He maintained also that the canal "is perfectly secured" under the command of the Egyptian armed forces.
Ongoing fighting between the Egyptian army against the Islamist insurgents in North Sinai "has not affected" the canal or trade, he stressed.
2019: A stormy 150-year history
In its 150th year of operation, the Suez Canal has been through wars and high-stakes power struggles as it imposed itself as a vital international waterway.
On the anniversary of its lavish opening ceremony on November 17, 1869, here is a look back at key dates in its history.
4,000 years ago
As far back as the 19th century BC, a canal existed between the Red Sea and a section of the Nile River that links to the Mediterranean.
Dugout during the reign of Pharaoh Sesostris III could only be navigated during the wet season and required regular dredging. It was eventually abandoned in the eighth century AD.
From the 16th century, various plans were explored to build a navigable waterway between the Mediterranean and the Red Sea, essentially providing a shortcut between Europe and Asia.
1859: construction starts
In a breakthrough in 1854, French diplomat Ferdinand de Lesseps persuaded the new Egyptian ruler, Said Pasha, to grant him a concession to construct a canal from the Red Sea's Gulf of Suez to the Mediterranean.
De Lesseps founded the Suez Canal Company in 1855 and the work was financed through the sale of shares, half of which were bought by the Egyptian ruler.
Digging began in 1859, at first by laborers using picks and shovels, and later with steam- and coal-powered machinery. It involved about 60,000 workers.
1869: grandiose opening
The canal was opened on November 17, 1869, in a grandiose ceremony at Port Said attended by European dignitaries including Napoleon III's wife, Empress Eugenie de Montijo.
In November 1875 an indebted Said Pasha sold his shares to the British government, with French shareholders retaining the rest.
1888: goes international
Amid tussles for control, major powers signed in 1888 the Constantinople Convention that gave the waterway international status and open to all ships in times of war and peace. Egypt was not a signatory.
The provision was not always respected, including during the two World Wars.
1956: Suez Crisis
On July 26, 1956, Egyptian President Gamal Abdel Nasser took the world by surprise by nationalizing the canal to help finance the construction of the Aswan Dam on the Nile.
It sparked the Suez Crisis in which Britain, France, and Israel -- who feared the vital waterway could be cut off -- colluded to attack Egypt.
Israel invaded the Gaza Strip and Sinai peninsula in October; two days later French and British air raids destroyed part of Egypt's air force.

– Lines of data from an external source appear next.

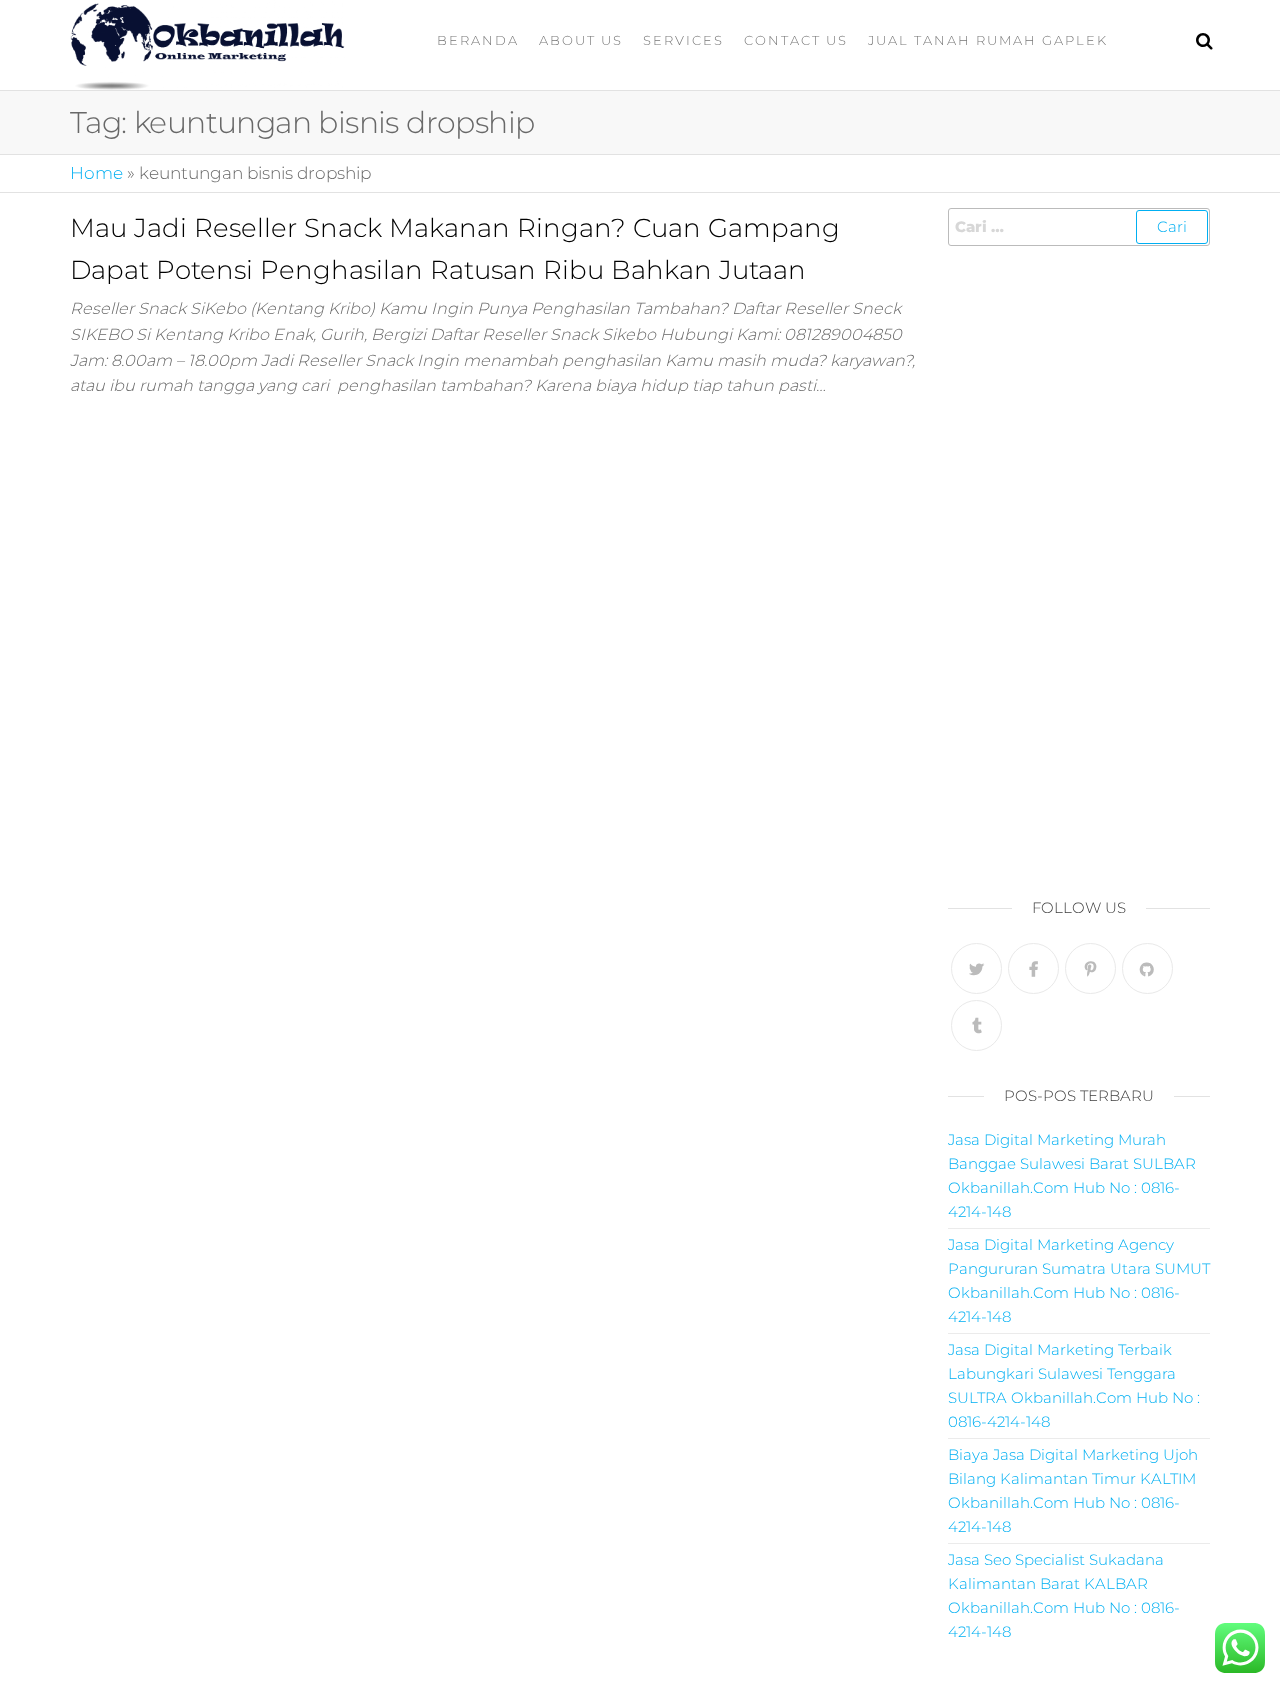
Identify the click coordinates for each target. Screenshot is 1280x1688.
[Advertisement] (1079, 566)
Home (96, 173)
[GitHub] (1147, 968)
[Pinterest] (1090, 968)
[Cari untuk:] (1079, 227)
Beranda (478, 40)
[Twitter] (976, 968)
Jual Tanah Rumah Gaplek (988, 40)
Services (683, 40)
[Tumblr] (976, 1025)
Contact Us (796, 40)
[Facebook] (1033, 968)
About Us (581, 40)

Nasser retaliated in November by sinking all 40 ships in the canal, which was closed until early 1957.
As the tensions soared, Britain and then France ceded, and fighting abruptly ended after 10 days.
The canal was reopened on March 29, 1957, under Egyptian control.
1967: closed by wars
Egypt closed it again in June 1967 during the Six-Day War when Israeli troops invaded Egypt's Sinai Peninsula and reached the east bank of the canal.

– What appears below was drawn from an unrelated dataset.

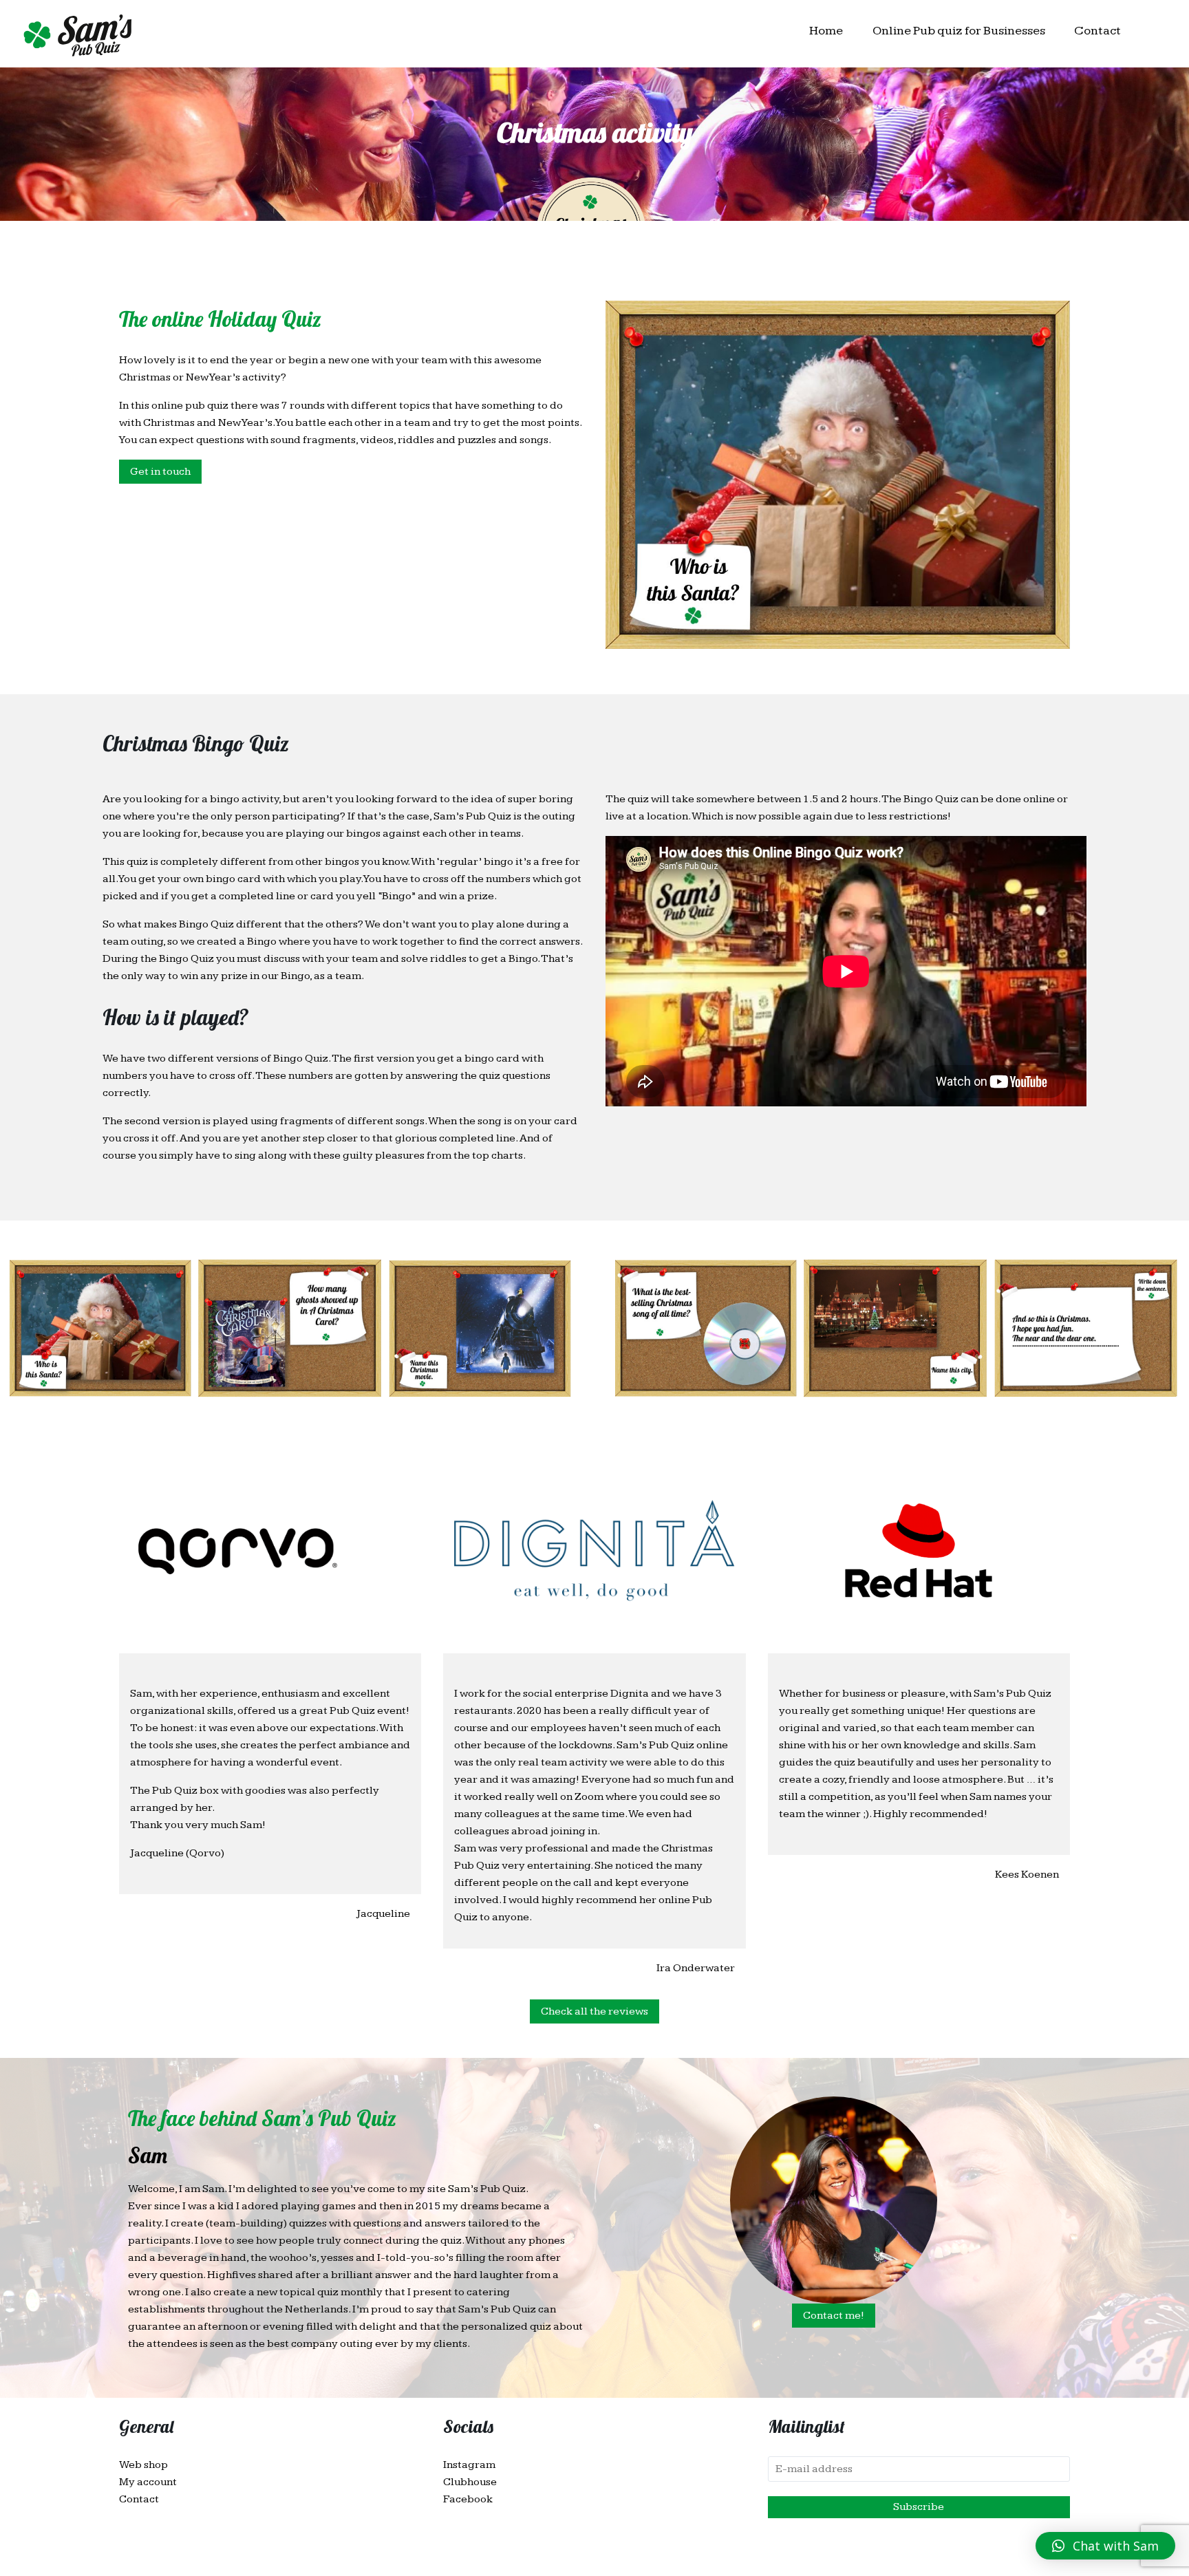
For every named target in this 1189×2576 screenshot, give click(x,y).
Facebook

It remained closed during the 1973 Yom Kippur War when Egyptian forces crossed the canal in a bid to retake the Sinai. The Israeli army repelled the attack with a counter-crossing.
The war ended with an UN-backed ceasefire.
1974: returned to Egypt
Talks resulted in a military disengagement deal in January 1974 that saw Israeli forces pull back from the canal, which returned to Egyptian control.
After 15 months of demining work, it reopened to international shipping on June 5, 1975.
On August 6, 2015, President Abdel Fattah al-Sisi officially opened a new route along the canal after work in which part of the existing waterway was widened and deepened.
The expansion is intended to cut the waiting times and double the number of ships using the canal to around 97 per day by 2023.